## WHAT YOU WILL DO
The output should be exactly the lines from the one containing "Image resolution: width=826" through the last line of the records, and only those.

Segment Start: INPUT RECORDS

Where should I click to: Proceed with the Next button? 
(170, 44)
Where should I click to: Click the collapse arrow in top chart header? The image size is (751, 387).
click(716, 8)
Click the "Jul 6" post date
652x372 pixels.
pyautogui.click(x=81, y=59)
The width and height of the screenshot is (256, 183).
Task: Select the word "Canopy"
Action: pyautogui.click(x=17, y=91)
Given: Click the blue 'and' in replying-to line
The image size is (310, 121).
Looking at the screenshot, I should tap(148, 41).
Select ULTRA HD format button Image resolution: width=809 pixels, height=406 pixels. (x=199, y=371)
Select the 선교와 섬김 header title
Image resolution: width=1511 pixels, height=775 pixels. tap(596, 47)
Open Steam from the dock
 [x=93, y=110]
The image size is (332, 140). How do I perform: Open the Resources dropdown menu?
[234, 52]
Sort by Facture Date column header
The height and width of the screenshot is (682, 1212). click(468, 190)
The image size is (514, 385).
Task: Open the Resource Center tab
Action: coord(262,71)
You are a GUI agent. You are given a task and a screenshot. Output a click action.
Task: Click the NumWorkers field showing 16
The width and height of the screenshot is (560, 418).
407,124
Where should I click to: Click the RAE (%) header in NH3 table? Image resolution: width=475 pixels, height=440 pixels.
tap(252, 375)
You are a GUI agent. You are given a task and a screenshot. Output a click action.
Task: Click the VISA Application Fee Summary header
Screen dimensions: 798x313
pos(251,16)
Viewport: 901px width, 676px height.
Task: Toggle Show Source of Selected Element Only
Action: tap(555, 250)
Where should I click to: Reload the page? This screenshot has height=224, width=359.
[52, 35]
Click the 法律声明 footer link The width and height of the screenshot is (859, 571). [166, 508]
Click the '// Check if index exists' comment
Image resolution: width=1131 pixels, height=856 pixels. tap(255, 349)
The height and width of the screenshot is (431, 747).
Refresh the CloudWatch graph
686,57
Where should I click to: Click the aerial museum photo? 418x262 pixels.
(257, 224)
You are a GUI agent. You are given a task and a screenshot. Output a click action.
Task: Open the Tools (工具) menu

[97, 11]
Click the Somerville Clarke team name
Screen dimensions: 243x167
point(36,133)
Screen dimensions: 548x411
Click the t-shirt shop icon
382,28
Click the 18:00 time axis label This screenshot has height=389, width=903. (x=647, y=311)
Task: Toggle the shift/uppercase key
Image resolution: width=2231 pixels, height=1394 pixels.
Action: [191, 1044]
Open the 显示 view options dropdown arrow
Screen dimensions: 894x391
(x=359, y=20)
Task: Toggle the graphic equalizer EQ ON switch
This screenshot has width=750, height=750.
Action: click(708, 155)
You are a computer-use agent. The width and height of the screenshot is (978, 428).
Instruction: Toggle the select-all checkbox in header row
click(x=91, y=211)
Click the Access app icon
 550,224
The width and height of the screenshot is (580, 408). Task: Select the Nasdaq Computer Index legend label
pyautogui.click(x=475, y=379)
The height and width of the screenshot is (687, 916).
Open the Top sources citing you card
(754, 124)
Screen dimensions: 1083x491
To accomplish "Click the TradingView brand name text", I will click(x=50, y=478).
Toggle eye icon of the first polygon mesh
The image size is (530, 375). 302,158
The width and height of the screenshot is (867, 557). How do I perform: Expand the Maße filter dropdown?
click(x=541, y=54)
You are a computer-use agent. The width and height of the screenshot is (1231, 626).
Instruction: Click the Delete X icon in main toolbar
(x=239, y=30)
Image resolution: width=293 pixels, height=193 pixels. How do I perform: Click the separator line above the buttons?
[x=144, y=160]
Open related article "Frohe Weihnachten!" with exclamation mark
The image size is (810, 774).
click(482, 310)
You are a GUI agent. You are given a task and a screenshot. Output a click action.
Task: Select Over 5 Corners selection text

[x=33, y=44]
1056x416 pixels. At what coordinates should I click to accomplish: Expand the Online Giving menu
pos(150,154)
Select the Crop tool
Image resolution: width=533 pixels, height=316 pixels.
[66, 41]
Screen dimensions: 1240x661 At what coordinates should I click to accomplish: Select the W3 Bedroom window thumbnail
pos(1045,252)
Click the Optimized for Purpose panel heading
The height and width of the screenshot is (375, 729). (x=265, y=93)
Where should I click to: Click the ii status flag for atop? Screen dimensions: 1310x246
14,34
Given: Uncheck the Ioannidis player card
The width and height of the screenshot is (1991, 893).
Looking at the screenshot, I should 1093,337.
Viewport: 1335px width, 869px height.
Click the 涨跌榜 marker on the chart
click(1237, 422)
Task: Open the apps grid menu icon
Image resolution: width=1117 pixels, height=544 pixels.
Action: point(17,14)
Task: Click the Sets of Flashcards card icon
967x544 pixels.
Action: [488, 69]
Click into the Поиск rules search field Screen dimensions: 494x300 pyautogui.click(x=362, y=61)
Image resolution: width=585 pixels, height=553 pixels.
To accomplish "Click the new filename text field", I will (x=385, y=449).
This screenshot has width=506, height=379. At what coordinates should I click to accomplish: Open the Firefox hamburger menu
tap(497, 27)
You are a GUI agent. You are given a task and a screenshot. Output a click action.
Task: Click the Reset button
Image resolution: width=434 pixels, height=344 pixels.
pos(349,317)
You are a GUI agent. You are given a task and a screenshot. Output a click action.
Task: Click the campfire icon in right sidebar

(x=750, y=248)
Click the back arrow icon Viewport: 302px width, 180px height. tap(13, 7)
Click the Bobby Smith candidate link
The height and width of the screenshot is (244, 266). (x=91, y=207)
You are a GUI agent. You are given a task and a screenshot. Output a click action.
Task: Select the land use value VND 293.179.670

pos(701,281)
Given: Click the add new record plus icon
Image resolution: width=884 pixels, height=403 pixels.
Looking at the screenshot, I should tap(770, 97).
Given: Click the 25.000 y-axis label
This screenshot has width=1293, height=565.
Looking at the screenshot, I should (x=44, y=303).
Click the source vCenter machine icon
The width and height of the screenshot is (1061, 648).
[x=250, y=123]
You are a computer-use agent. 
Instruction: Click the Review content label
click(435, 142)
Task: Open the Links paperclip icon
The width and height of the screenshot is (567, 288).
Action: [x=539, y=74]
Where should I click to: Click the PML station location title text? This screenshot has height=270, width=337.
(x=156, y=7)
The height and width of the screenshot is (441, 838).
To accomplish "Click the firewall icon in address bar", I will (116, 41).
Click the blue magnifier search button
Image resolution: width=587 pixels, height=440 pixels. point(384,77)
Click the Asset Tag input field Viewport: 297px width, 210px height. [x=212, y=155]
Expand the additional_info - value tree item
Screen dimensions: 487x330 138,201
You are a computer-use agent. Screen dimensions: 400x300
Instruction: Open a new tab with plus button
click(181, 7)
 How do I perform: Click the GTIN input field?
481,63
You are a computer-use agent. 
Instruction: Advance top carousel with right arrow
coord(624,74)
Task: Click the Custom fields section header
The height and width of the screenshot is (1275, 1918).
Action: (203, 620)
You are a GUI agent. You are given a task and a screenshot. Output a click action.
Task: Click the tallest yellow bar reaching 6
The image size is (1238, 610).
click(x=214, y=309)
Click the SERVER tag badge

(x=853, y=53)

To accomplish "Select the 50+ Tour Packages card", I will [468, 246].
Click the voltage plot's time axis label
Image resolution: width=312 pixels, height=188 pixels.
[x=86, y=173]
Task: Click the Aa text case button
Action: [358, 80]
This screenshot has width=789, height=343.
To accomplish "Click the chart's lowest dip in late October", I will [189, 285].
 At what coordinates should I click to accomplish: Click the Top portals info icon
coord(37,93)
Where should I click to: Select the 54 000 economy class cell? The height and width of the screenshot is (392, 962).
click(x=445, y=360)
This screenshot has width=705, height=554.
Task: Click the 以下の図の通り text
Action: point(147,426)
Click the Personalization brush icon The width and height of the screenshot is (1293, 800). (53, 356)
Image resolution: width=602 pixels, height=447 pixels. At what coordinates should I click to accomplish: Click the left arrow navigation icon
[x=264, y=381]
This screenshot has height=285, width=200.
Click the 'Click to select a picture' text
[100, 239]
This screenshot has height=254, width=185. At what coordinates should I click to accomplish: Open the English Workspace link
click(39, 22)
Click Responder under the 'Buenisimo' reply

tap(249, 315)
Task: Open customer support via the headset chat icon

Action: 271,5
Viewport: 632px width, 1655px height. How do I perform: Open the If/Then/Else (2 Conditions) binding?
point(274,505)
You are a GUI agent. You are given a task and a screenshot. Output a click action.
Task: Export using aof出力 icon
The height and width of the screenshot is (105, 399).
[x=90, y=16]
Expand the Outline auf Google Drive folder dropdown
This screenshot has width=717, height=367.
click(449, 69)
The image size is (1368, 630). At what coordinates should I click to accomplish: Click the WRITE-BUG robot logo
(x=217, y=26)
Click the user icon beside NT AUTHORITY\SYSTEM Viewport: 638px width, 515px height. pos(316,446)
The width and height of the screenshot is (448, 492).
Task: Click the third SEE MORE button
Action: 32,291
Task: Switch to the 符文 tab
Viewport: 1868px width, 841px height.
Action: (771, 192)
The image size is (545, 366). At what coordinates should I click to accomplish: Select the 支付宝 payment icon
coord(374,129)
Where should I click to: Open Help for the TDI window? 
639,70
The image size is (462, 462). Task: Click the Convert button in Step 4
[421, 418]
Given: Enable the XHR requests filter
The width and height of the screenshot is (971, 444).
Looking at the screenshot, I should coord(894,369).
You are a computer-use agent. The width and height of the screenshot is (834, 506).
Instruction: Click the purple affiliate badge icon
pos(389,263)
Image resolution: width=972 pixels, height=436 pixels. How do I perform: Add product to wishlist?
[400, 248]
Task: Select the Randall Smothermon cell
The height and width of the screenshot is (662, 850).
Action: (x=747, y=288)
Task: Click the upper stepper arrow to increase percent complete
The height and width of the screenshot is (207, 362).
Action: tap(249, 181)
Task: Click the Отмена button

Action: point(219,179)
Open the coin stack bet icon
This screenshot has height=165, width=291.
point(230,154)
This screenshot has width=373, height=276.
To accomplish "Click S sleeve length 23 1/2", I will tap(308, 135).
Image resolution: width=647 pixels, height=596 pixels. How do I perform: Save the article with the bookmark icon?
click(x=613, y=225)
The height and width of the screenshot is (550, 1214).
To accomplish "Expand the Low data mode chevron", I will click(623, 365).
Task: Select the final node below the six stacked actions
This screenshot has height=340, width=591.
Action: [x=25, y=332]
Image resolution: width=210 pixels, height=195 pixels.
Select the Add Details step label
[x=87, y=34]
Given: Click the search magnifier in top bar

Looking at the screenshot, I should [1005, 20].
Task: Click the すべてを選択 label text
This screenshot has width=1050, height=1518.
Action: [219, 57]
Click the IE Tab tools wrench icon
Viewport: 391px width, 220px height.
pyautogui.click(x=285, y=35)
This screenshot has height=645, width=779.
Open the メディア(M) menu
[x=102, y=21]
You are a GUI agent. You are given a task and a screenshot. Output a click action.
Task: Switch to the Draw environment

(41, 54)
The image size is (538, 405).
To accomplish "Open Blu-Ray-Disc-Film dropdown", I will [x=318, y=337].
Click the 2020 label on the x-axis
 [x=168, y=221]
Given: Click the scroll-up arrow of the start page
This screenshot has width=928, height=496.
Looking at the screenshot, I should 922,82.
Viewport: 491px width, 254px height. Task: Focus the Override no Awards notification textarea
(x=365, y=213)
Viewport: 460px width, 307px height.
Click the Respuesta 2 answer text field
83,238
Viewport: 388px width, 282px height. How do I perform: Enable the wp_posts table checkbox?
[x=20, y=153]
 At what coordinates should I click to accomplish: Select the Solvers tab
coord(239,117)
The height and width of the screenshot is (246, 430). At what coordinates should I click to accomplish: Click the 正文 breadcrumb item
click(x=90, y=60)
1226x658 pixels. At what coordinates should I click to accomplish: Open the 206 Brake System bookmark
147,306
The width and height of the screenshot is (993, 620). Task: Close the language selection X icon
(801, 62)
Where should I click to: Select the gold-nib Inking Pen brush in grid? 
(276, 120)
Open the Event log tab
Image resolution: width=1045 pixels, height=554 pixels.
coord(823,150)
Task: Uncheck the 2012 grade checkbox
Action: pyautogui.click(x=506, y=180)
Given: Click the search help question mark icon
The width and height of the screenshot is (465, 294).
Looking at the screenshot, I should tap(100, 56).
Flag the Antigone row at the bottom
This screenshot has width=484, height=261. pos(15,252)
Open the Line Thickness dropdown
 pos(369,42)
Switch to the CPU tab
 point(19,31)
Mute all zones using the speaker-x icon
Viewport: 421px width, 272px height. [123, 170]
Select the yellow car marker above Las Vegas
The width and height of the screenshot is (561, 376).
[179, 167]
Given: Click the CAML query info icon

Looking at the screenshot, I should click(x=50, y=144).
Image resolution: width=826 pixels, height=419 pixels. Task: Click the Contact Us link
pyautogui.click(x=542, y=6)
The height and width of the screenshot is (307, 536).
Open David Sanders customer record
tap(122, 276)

Segment End: INPUT RECORDS

## ANSWER BELOW
Image resolution: width=826 pixels, height=419 pixels. Task: Click the Contact Us link
pyautogui.click(x=542, y=6)
The height and width of the screenshot is (307, 536).
Open David Sanders customer record
tap(122, 276)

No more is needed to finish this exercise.